Mixed usage between daemon and users
LIKWID checks the file /var/run/likwid.lock
before performing any interfering operations. Who is allowed to access the counters is determined by the owner of the file. If it does not exist, it is created for the current user. So, if you want to temporarly allow counter access to a user (e.g. in a job):
Before (SLURM prolog, ...)
$ chown $JOBUSER /var/run/likwid.lock
After (SLURM epilog, ...)
$ chown $CCUSER /var/run/likwid.lock
invalid_to_zero
option
In some cases LIKWID returns 0.0
for some events that are further used in processing and maybe used as divisor in a calculation.

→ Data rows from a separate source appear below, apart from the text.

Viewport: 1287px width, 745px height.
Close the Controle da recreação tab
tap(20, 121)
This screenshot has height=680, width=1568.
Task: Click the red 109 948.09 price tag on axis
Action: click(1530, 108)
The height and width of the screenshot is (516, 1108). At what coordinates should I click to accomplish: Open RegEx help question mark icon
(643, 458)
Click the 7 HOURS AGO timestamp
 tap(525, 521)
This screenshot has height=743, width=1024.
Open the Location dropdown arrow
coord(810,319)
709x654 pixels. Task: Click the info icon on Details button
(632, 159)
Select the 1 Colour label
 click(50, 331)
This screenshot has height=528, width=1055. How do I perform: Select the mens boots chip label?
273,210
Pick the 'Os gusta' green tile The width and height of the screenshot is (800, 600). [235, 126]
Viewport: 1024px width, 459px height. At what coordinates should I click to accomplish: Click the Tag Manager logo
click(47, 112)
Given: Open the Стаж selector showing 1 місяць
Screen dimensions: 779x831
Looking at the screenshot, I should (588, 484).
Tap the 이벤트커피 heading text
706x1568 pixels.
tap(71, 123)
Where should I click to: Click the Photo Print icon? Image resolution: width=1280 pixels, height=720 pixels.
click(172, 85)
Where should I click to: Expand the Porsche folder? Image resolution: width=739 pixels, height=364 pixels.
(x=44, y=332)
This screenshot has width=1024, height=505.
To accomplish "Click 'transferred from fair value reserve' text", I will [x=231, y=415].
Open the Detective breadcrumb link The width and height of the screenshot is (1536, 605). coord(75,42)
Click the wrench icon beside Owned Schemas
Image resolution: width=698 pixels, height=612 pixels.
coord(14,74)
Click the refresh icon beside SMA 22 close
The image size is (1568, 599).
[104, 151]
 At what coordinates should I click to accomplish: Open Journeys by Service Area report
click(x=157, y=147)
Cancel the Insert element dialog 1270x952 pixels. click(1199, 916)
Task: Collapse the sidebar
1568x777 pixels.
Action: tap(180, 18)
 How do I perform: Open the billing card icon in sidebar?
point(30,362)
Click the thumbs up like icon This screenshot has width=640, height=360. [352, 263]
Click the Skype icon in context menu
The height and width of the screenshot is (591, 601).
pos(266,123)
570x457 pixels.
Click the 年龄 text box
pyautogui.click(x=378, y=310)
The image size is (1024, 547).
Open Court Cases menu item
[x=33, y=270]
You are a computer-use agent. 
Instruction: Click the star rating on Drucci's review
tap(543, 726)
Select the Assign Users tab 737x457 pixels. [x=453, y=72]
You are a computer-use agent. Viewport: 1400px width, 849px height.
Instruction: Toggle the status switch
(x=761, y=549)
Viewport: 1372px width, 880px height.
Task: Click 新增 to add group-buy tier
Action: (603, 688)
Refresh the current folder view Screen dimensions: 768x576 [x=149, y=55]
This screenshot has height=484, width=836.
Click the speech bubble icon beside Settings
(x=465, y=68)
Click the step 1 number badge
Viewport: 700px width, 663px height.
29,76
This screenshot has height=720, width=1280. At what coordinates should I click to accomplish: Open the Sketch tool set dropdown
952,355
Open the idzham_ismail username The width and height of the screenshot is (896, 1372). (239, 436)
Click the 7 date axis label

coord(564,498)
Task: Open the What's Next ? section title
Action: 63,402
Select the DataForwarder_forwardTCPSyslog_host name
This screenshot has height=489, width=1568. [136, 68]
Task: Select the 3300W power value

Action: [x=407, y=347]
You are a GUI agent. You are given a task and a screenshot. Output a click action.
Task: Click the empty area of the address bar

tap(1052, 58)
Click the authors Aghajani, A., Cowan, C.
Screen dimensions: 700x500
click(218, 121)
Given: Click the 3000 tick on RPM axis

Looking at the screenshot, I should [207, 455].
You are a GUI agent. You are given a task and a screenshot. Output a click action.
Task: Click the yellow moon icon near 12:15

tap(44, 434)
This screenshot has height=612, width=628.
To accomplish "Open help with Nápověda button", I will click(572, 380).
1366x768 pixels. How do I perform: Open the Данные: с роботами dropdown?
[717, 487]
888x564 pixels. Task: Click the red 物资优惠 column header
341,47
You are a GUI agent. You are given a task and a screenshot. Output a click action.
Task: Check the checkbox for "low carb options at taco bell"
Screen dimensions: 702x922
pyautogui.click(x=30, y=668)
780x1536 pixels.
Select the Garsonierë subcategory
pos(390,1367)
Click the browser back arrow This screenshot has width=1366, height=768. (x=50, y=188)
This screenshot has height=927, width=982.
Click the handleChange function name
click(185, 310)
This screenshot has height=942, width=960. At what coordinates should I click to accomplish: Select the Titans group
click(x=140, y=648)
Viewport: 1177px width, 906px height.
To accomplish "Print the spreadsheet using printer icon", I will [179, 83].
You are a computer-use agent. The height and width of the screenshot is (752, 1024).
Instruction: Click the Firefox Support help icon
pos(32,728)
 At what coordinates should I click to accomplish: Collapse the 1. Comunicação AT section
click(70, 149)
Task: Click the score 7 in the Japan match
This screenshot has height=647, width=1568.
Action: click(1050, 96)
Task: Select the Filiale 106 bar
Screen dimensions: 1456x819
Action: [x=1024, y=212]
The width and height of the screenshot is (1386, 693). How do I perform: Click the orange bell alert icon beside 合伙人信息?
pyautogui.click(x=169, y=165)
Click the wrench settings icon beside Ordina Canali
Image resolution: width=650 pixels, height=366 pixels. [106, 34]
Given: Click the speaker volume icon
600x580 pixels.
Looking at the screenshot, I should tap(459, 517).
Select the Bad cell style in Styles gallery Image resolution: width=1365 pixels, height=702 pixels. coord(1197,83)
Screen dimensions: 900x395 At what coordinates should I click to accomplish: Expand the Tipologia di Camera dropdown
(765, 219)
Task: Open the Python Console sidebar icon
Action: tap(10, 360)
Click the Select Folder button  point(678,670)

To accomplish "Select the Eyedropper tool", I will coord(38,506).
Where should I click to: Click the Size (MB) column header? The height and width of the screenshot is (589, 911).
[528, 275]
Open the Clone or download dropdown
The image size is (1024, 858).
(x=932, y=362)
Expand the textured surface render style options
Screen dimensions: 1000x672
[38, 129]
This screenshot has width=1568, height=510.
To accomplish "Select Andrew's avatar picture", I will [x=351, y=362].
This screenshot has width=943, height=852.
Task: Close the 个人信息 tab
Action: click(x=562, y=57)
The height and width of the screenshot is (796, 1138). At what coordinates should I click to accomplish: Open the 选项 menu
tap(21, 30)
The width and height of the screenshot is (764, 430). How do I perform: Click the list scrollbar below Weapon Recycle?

After evaluation of a metric, the result might be NaN
or +-Inf
. These resulting metrics are commonly not created and forwarded to the router because the InfluxDB line protocol does not support these special floating-point values. If you want to have them sent, this option forces these metric values to be 0.0
instead.
One might think this does not happen often but often used metrics in the world of performance engineering like Instructions-per-Cycle (IPC) or more frequently the actual CPU clock are derived with events like CPU_CLK_UNHALTED_CORE
(Intel) which do not increment in halted state (as the name implies). In there are different power management systems in a chip which can cause a hardware thread to go in such a state. Moreover, if no cycles are executed by the core, also many other events are not incremented as well (like INSTR_RETIRED_ANY
for retired instructions and part of IPC).
Example configuration
AMD Zen3
"likwid": {
"force_overwrite" : false,
"invalid_to_zero" : false,
"eventsets": [
{
"events": {
"FIXC1": "ACTUAL_CPU_CLOCK",
"FIXC2": "MAX_CPU_CLOCK",
"PMC0": "RETIRED_INSTRUCTIONS",
"PMC1": "CPU_CLOCKS_UNHALTED",
"PMC2": "RETIRED_SSE_AVX_FLOPS_ALL",
"PMC3": "MERGE",
"DFC0": "DRAM_CHANNEL_0",
"DFC1": "DRAM_CHANNEL_1",
"DFC2": "DRAM_CHANNEL_2",
"DFC3": "DRAM_CHANNEL_3"
},
"metrics": [
{
"name": "ipc",
"calc": "PMC0/PMC1",
"type": "hwthread",
"publish": true
},
{
"name": "flops_any",
"calc": "0.000001*PMC2/time",
"unit": "MFlops/s",
"type": "hwthread",
"publish": true
},
{
"name": "clock",
"calc": "0.000001*(FIXC1/FIXC2)/inverseClock",
"type": "hwthread",
"unit": "MHz",
"publish": true
},
{
"name": "mem1",
"calc": "0.000001*(DFC0+DFC1+DFC2+DFC3)*64.0/time",
"unit": "Mbyte/s",
"type": "socket",
"publish": false
}
]
},
{
"events": {
"DFC0": "DRAM_CHANNEL_4",
"DFC1": "DRAM_CHANNEL_5",
"DFC2": "DRAM_CHANNEL_6",
"DFC3": "DRAM_CHANNEL_7",
"PWR0": "RAPL_CORE_ENERGY",
"PWR1": "RAPL_PKG_ENERGY"
},
"metrics": [
{
"name": "pwr_core",
"calc": "PWR0/time",
"unit": "Watt"
"type": "socket",
"publish": true
},
{
"name": "pwr_pkg",
"calc": "PWR1/time",
"type": "socket",
"unit": "Watt"
"publish": true
},
{
"name": "mem2",
"calc": "0.000001*(DFC0+DFC1+DFC2+DFC3)*64.0/time",
"unit": "Mbyte/s",
"type": "socket",
"publish": false
}
]
}
],
"globalmetrics": [
{
"name": "mem_bw",
"calc": "mem1+mem2",
"type": "socket",
"unit": "Mbyte/s",
"publish": true
}
]
}
How to get the eventsets and metrics from LIKWID
The likwid
collector reads hardware performance counters at a hwthread and socket level. The configuration looks quite complicated but it is basically copy&paste from LIKWID's performance groups. The collector made multiple iterations and tried to use the performance groups but it lacked flexibility. The current way of configuration provides most flexibility.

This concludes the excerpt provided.